The Solana "exact" scheme, concretely

This is where Solana differs from the EVM path, and it's worth understanding even if a facilitator handles it. The client builds a partially-signed Solana transaction with instructions in a strict order:

text
1. ComputeBudget: set compute-unit limit
2. ComputeBudget: set CU price        (capped — must stay <= 5 lamports/CU)
3. SPL Token TransferChecked          (the actual payment to merchant's ATA)
4-6. optional: Memo (nonce) and/or Lighthouse assertions

Client signs everything EXCEPT the fee payer.
The facilitator adds the fee-payer signature, so it sponsors the gas.
Tx is base64-encoded into the payment payload.

The facilitator then enforces a fixed rule set before it settles: instruction layout is exactly as above; the fee payer is "safe" (not the source, authority, or otherwise in the token accounts); the compute-budget price is within cap; the transfer destination is the merchant's derived associated token account and that ATA exists; and the amount exactly equals what was required. Any deviation and it refuses.

Replay protection (it's not what you'd guess)

On EVM, replay protection rides on a signed authorization with a deadline. On Solana, it's two native mechanisms:

  • Recent blockhash. A Solana tx embeds a blockhash with a ~60–90s validity window. After that the network itself rejects it — free expiry, no nonce table needed.
  • A Memo nonce. The exact-SVM scheme requires a Memo instruction carrying a seller-provided value or a random nonce (≥16 bytes, hex).

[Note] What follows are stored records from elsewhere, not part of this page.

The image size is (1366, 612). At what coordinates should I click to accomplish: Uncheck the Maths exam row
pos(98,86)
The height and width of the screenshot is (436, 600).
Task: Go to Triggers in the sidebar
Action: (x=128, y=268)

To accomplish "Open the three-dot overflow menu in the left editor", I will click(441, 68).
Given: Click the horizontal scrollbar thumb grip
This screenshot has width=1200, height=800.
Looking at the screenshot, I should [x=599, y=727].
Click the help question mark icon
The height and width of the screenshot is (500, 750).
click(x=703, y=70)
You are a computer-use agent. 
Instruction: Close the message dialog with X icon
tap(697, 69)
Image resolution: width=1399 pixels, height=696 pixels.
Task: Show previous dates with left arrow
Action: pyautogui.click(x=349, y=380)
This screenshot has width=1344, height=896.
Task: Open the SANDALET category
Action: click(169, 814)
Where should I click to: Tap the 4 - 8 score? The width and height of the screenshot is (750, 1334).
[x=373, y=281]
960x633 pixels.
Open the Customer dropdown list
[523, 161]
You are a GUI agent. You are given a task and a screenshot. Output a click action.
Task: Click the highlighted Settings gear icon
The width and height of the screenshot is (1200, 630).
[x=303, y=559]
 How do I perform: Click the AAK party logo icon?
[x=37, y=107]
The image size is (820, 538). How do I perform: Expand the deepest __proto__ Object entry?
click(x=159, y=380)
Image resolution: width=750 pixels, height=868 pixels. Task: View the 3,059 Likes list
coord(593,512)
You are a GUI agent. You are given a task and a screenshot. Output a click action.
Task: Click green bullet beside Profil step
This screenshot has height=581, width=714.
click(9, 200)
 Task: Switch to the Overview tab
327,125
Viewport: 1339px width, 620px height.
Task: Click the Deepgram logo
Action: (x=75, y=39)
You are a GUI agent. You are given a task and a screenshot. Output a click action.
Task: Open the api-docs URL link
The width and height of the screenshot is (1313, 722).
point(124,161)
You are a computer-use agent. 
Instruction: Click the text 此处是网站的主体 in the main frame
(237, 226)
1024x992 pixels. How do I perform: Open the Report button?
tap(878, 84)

The facilitator keeps a short-lived in-memory cache of seen payloads (evicting after ~120s) so the same signed tx can't be settled twice inside its window.

Note what's not in the spec: refunds and prepaid-credit batching are not protocol primitives. They're application-level patterns. If you want "pay $1 for 1,000 calls," you build that yourself on top.

Running your own facilitator

Most sellers should just use a hosted facilitator — PayAI on Solana (gasless for both sides; free up to 10k settlements/month) or Coinbase's. You'd self-host when you need custom validation, a non-default SPL token, your own gas-sponsorship policy, or compliance control. A facilitator is just three endpoints:

  • POST /verify — "is this payload valid for this requirement?" Returns { isValid, payer, invalidReason? } without broadcasting.
  • POST /settle — broadcast and confirm; returns { success, payer, transaction, network }.
  • GET /supported — the (scheme, network) tuples it handles.

You don't have to start from zero. Solana's own guide builds a facilitator on top of Kora (a Solana signer node for gasless/fee-abstracted transactions): /verify maps to Kora's validate-and-sign, /settle to sign-and-send. There's also x402-rs (a Rust facilitator binary supporting v1 and v2) and thirdweb's Solana support, which gives you the three endpoints backed by your own server wallet rather than running the facilitator for you.

The honest read

Building the seller is genuinely a few lines — the protocol did its job. The real work is operational, and there are three things worth respecting. Latency: every gated call adds a /verify round-trip and, on success, an on-chain /settle; Solana's ~400ms finality (and ~$0.00025 fees, per Solana's figures) make this viable, but it's not free — for hot paths, batch with prepaid credits. Self-hosting is a real commitment: a facilitator is a signing service that fronts gas and must never settle a bad tx, so unless you need the control, don't run one. And verify amounts and mints yourself if you're holding value — the convenience of a hosted facilitator is also a trust point. For low-stakes, high-volume, agent-driven endpoints, the hosted path is the right default; reach for your own facilitator only when policy demands it.

References

Accepting machine payments on Solana went from "build a settlement system" to "add middleware and pick a facilitator." The depth here isn't in the happy path — it's in knowing the exact scheme, the replay model, and exactly when to take settlement into your own hands.